Amor blaugrana, su recuerdo más bello

Por: Juan Pedro Salazar
@juaninstantaneo

 

Pep Guardiola

 

Descendió del autobús con la felicidad en el rostro, volvía a casa.

 

Recorrió los túneles que lo llevaban a los vestidores que tantas veces lo recibió en sus épocas de jugador y técnico local. Hoy la situación era distinta, por primera vez apreciaría el juego desde la banca del visitante y enfrentaría al equipo que se convirtió en su primer y único amor.

 

Emocionado, sentía la piel erizarse cuando el comisario del juego les avisó que era el momento de saltar al campo. Acortó sus pasos, mientras recordaba esas noches de viejas glorias, derrotas honrosas y empates con sabor a cobre.

 

Justo al final de aquel enorme pasillo, se encontró con quien fue la estrellas que lo encumbró en la historia. Lo saludó como cuando uno reencuentra a quien tanto extraña y desea mirar. La bandada de abrazos y buenos deseos cayó de la mano de los que en tiempos anteriores habían sido sus jugadores.

 

Por fin había llegado la hora, colocó el elegante zapato negro sobre el césped y escuchó la carretada de aplausos más grande que pudo imaginar. Pensó que soñaba, cuando su nombre caía como lluvia por el campo.

 

Estuvo tentado a hincarse y besar el pasto como forma de agradecimiento ante aquel acto de amor que la afición le regalaba, pero recordó que esa noche defendía otra playera y no le quedó de otra más que ahogar sus ganas y extender la mando a manera de agradecimiento.

 

La vida suele ser cruel cuando le recuerda el amor del que tuvo que alejarse.

 

Llegado a la banca de visitante, se dio el tiempo para mirar el mosaico que la afición había preparado para tal ocasión.
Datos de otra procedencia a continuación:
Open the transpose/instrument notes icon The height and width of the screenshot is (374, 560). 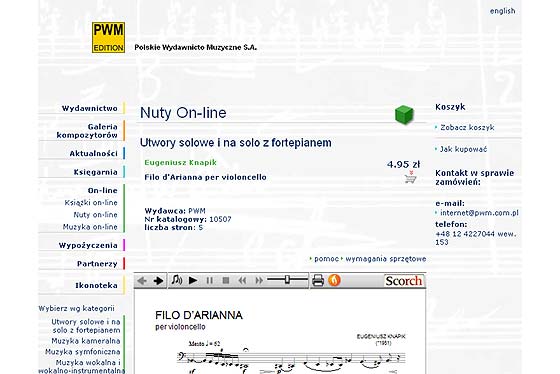pos(176,280)
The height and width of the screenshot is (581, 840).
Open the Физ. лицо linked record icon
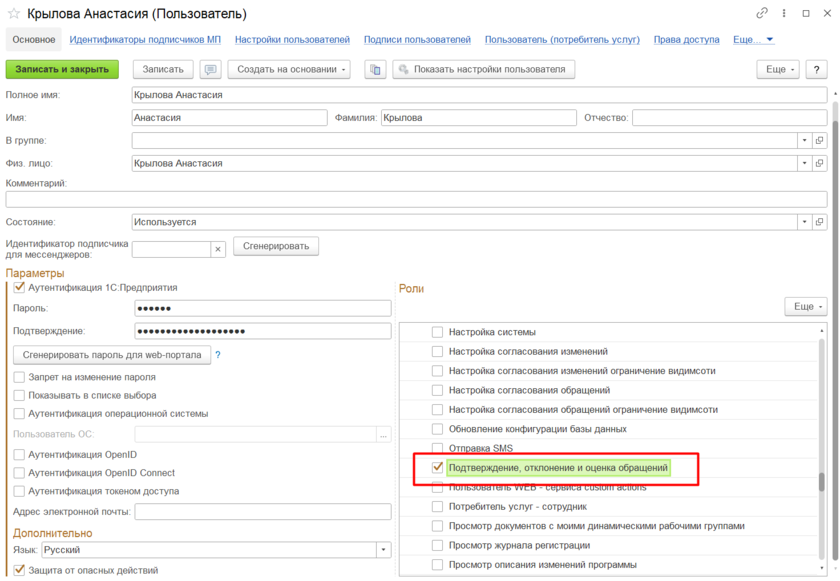point(819,163)
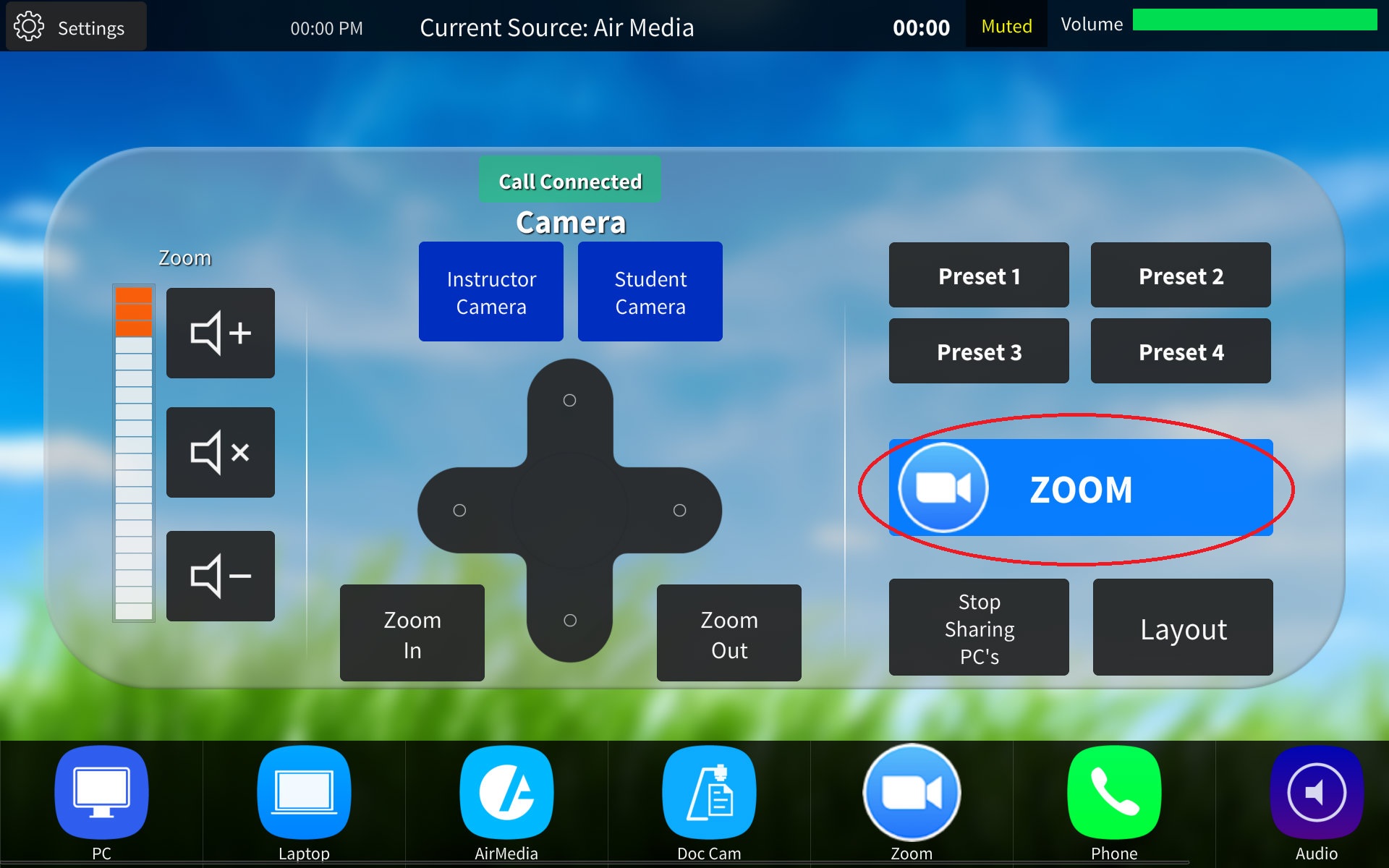Lower Zoom volume with speaker minus button
This screenshot has height=868, width=1389.
(221, 576)
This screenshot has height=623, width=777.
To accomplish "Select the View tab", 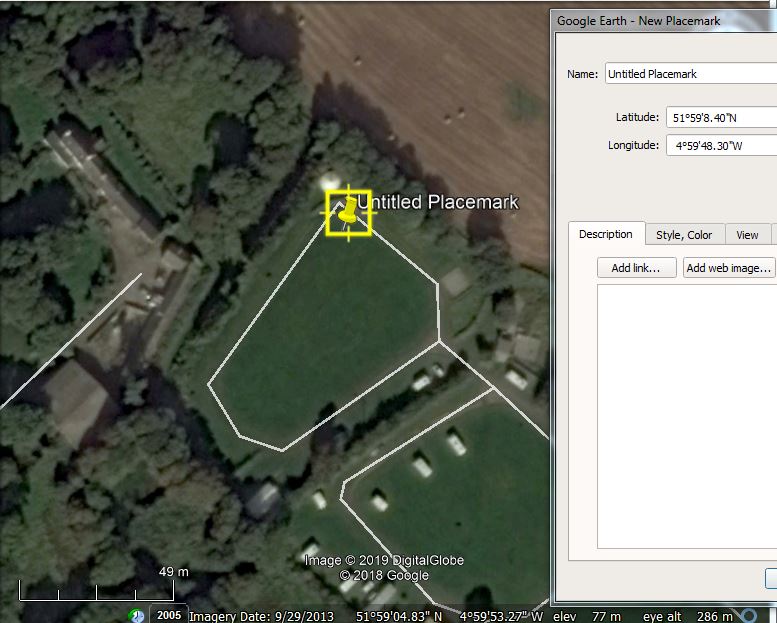I will pos(747,235).
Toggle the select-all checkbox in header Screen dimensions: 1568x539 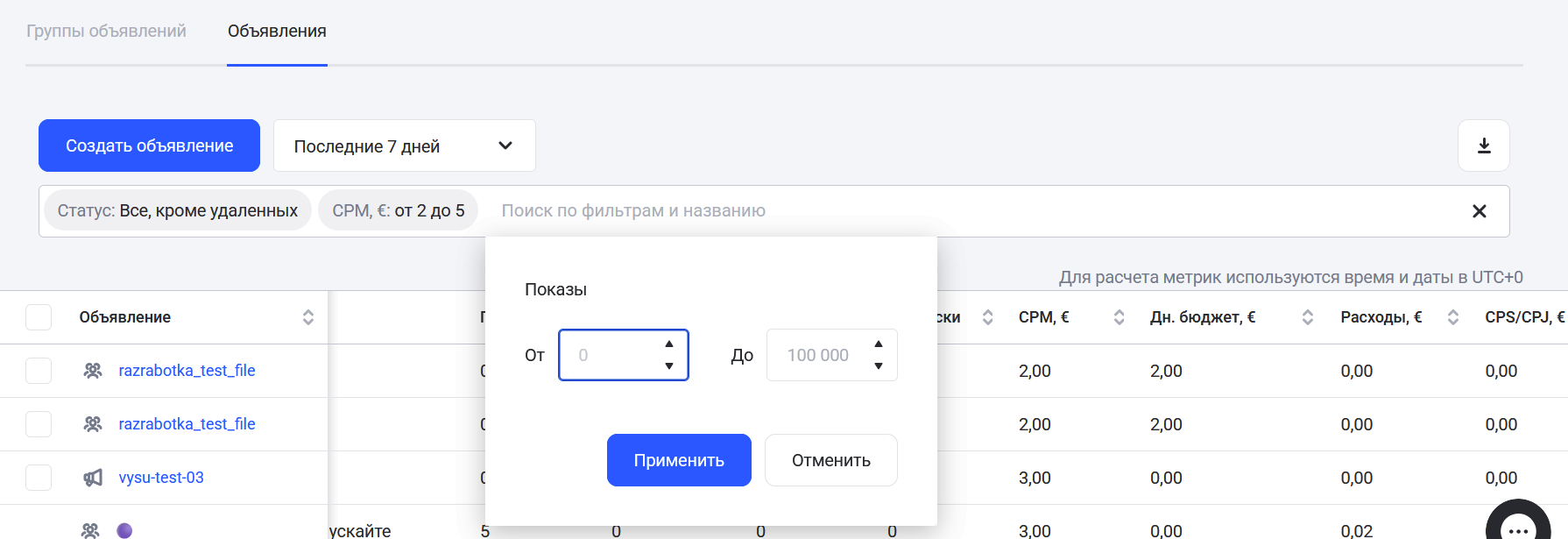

Sonríe por lo bajo como si temiera ser descubierto y acusado de poco profesional por aquellos que no entienden que la pasión es una de las pocas cosas que no se pueden ocultar en la vida.

 

Entonces, entendió que el momento vivido es como esa vez que uno ama a plenitud, pero el destino dicta la separación de ambos; aunque siempre queda y se tiene el recuerdo más bello del mundo.

 

El silbatazo anunció el inicio de las hostilidades y de 90 minutos donde tendría que guardarse el amor que irradia por aquella camiseta blaugrana.